The gold miners had been buried in New Zealand then disinterred and sent home so that, according to Chinese culture, their souls could be tended to by their families and they could finally be at peace. Chinese community members had pooled their money to send the remains home but tragically, the men never arrived.
Today, Maori and Chinese community leaders announced that the ship's wreckage has finally been recovered and efforts are being made to bring closure to the families of those lost at sea.
The SS Ventnor sank off the Hokianga Heads after striking a reef near the coast of Taranaki in October 1902.
Officially 13 crewmen died in the shipwreck and local iwi on the coast buried the bones which washed up.
This is the first time artefacts and footage from the wreck have been shown publicly.
Te Tai Tokerau MP Kelvin Davis and MP Jian Yang spoke at the conference as did the chairman of the Ventnor Project Group John Albert and vice president of the New Zealand Underwater Heritage Group Keith Gordon.
Yang said there was a saying in China that fallen leaves return to their roots. "So it is very important for these people to be returned to China."

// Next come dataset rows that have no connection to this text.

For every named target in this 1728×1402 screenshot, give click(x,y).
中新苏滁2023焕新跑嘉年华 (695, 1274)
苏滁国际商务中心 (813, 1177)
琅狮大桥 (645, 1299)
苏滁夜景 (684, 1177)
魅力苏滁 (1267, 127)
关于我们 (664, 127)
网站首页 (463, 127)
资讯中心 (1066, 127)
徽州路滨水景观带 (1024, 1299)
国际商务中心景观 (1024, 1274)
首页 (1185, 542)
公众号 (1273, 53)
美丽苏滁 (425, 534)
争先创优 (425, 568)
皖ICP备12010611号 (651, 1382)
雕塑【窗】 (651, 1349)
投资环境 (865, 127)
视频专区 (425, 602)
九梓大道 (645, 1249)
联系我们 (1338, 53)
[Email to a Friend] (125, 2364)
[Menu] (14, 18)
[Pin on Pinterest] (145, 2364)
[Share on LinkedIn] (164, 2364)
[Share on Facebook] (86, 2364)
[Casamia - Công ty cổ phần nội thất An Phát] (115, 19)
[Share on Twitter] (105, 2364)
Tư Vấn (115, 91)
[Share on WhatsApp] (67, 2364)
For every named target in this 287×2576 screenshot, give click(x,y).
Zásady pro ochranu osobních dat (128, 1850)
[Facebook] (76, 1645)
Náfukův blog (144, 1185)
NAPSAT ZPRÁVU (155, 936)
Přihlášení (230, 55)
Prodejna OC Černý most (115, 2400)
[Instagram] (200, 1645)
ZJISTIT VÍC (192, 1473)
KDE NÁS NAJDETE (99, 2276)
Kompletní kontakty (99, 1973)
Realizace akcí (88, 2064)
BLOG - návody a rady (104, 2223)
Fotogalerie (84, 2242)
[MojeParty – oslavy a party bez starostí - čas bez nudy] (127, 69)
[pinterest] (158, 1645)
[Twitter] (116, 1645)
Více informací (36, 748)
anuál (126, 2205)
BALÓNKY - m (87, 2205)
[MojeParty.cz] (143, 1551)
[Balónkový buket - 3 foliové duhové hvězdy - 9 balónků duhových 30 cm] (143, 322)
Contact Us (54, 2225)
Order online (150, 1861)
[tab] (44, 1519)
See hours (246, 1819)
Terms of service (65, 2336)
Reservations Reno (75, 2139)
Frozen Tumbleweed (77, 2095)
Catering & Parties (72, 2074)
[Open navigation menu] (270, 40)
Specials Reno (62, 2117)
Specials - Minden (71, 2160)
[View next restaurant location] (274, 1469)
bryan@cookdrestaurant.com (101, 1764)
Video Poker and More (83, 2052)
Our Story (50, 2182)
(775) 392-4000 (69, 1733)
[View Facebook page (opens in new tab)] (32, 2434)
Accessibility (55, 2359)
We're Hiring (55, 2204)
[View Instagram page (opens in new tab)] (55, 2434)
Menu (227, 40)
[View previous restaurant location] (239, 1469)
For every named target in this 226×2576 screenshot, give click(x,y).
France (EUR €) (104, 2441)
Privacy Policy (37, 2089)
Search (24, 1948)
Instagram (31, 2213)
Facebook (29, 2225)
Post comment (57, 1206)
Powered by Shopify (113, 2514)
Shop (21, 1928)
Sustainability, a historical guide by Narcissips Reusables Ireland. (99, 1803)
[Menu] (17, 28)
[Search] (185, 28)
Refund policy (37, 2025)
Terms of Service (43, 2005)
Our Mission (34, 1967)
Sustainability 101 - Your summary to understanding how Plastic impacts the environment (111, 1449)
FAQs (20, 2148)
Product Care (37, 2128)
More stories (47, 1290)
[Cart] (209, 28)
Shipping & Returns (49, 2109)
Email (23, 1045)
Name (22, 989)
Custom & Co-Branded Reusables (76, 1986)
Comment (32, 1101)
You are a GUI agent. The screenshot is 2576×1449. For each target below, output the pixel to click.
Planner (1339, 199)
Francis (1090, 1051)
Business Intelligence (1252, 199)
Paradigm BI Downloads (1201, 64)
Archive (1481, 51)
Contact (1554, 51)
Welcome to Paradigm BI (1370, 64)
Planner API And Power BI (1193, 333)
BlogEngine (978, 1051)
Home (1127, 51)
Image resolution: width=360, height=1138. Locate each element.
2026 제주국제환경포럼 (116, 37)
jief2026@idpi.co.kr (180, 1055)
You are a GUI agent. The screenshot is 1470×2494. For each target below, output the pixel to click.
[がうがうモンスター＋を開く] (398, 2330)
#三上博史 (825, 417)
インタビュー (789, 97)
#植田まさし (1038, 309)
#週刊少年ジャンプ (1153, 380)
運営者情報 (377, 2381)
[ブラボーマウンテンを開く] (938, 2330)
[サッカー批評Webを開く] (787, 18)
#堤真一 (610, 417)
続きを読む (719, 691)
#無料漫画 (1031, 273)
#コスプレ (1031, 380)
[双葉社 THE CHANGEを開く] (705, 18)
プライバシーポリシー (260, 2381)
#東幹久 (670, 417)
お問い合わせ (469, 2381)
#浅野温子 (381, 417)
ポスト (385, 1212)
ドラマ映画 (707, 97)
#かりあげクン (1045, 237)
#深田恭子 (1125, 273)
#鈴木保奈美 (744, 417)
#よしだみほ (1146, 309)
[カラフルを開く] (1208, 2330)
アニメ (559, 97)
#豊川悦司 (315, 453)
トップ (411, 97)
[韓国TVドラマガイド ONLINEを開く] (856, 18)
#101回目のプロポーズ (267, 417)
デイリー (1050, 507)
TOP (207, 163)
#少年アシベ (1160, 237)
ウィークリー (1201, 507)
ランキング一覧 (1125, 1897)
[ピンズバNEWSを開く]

The great great grand-daughter of one of the miners Angela Sew Hoy said it would be "just amazing" to be able to pay the respect to the dead men that they deserved. "For me it's about my
children's heritage as well and it would be nice to see him make the trip home."
The ship was only built a year before it sank so it didn't last long, Gordon said. "The wreck is in a state of deterioration and in a few years there won't be much there."
In 2012, Albert and Gordon studied the wreck using an echo sounder. Last year, the group travelled to the site and deployed a remote operated vehicle onto the wreck.